We can, and did in the case of the study by Grissom et al, subject the manuscripts to rigorous peer review by experts and careful scrutiny by the editors. But neither the editors nor the peer reviewers monitored the study on the spot, so we cannot take responsibility for the data, which is a prerequisite for endorsement. Given these circumstances and concerns, the editors requested, and both Grissom et al and the manufacturer of the artificial air pocket device agreed, that the JAMA name would not appear anywhere in the body of any advertising or promotional materials about this device. However, it is permissible for the manufacturer to include a standard citation to the article as a footnote at the bottom of advertisements, similar to references that are included in advertisements for drugs or medical devices.

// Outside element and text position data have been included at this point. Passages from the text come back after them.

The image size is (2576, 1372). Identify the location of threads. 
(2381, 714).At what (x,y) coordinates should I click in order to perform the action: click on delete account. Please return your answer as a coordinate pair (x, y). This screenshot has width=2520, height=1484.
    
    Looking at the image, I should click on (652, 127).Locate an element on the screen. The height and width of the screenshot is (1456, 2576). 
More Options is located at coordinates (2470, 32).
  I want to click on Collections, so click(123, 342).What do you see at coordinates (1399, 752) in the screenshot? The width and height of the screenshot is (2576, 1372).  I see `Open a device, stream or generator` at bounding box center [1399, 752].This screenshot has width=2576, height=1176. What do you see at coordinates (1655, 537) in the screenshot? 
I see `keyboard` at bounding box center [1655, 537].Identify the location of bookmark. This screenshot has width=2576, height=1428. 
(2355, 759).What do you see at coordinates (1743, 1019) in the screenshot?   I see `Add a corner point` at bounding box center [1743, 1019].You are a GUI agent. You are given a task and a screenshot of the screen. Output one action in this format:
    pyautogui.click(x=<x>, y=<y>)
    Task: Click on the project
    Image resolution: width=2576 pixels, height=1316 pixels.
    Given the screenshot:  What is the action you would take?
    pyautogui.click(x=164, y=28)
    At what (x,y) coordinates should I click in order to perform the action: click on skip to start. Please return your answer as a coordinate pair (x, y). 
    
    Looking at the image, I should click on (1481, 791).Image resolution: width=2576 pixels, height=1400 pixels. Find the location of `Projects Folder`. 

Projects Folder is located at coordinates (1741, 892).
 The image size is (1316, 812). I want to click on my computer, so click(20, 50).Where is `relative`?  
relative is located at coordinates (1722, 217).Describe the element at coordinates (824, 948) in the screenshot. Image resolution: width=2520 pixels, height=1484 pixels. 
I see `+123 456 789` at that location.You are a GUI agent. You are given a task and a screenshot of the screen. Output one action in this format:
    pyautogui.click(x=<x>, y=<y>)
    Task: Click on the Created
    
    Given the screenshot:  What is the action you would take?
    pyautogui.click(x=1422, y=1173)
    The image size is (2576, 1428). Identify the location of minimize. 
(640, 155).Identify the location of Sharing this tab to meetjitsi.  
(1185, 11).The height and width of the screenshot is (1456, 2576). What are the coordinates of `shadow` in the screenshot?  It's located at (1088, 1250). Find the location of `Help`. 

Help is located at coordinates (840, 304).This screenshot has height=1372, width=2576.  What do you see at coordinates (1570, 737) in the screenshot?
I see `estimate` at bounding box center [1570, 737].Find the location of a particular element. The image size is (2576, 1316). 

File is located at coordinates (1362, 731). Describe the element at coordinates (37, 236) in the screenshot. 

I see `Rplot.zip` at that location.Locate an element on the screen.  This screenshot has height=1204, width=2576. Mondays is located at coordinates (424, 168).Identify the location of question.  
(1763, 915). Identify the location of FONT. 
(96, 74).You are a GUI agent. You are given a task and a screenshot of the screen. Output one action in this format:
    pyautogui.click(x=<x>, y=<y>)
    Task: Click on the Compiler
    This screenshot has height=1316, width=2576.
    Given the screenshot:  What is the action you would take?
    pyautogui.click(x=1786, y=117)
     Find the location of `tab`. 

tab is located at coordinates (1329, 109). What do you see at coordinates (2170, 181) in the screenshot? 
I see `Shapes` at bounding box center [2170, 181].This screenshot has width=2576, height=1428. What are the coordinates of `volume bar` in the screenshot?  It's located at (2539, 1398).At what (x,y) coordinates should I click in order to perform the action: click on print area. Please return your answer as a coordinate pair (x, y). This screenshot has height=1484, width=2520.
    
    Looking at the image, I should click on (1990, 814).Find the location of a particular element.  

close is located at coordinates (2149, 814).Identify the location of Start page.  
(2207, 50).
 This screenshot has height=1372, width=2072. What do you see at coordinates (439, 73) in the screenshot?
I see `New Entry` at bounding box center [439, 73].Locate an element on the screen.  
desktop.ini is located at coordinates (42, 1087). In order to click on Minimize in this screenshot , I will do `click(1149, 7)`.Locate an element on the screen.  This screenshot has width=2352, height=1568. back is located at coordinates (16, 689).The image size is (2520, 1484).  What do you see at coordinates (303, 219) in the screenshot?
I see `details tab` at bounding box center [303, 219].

Having said that, we are delighted that Grissom and colleagues have had the originality and perseverance to develop a device that might help save lives and to begin its early scientific evaluation. We certainly do not wish to imply that these investigators or the manufacturer of the artificial air pocket device would have done anything to misuse the JAMA name. Rather, we believe their study provided an excellent opportunity for us to provide information about this issue to our readership, to investigators who submit research studies to THE JOURNAL, and to companies and organizations that may sponsor such studies as well as other companies that may contemplate using any information published in JAMA to promote their products.

Unauthorized use of the JAMA name or any content for commercial purposes or to promote commercial goods and services, even if the information cited is not misleading or deceptive, is not permitted by JAMA or the AMA in any format, including print, video, audio, and digital. Effective with this publication, THE JOURNAL will apply the author requirements described herein in all similar circumstances. This policy also will be incorporated in the next published version of the JAMA Instructions for Authors.